Set down a faithful copy of every record, and skip the pictures in it.
━━━━━ Given records
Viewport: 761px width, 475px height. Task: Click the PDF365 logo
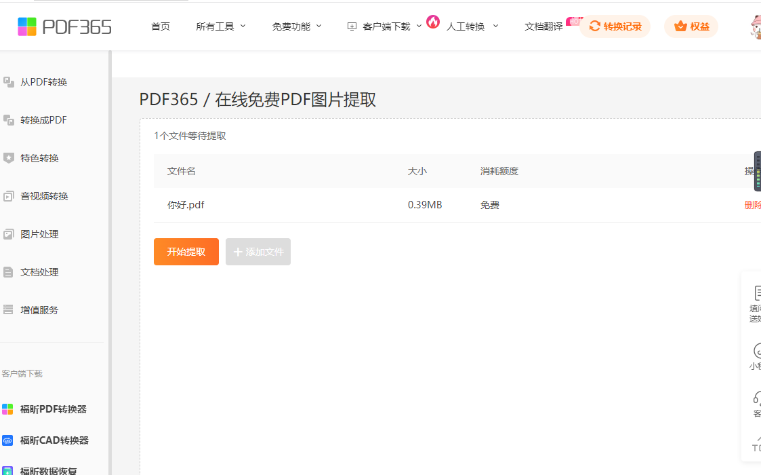64,26
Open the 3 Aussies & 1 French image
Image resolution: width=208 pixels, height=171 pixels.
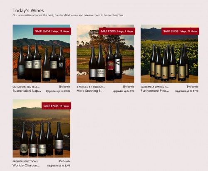click(105, 54)
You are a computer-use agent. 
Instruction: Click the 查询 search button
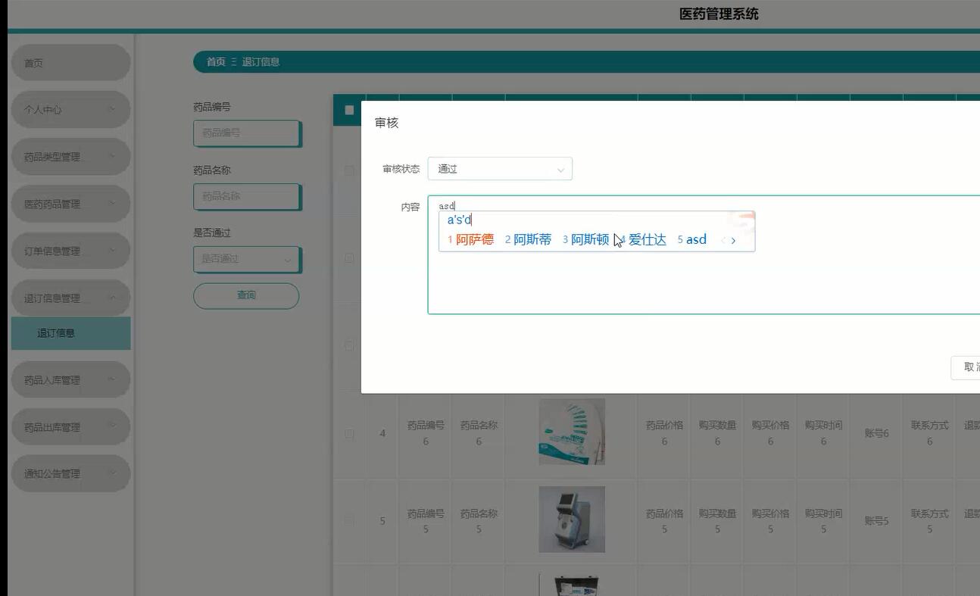(x=246, y=295)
━━━━━━━━━━
● Response area
Viewport: 761px width, 475px height. Task: Click the PDF365 logo
64,26
Open the 3 Aussies & 1 French image
Image resolution: width=208 pixels, height=171 pixels.
click(105, 54)
You are a computer-use agent. 
Instruction: Click the 查询 search button
(x=246, y=295)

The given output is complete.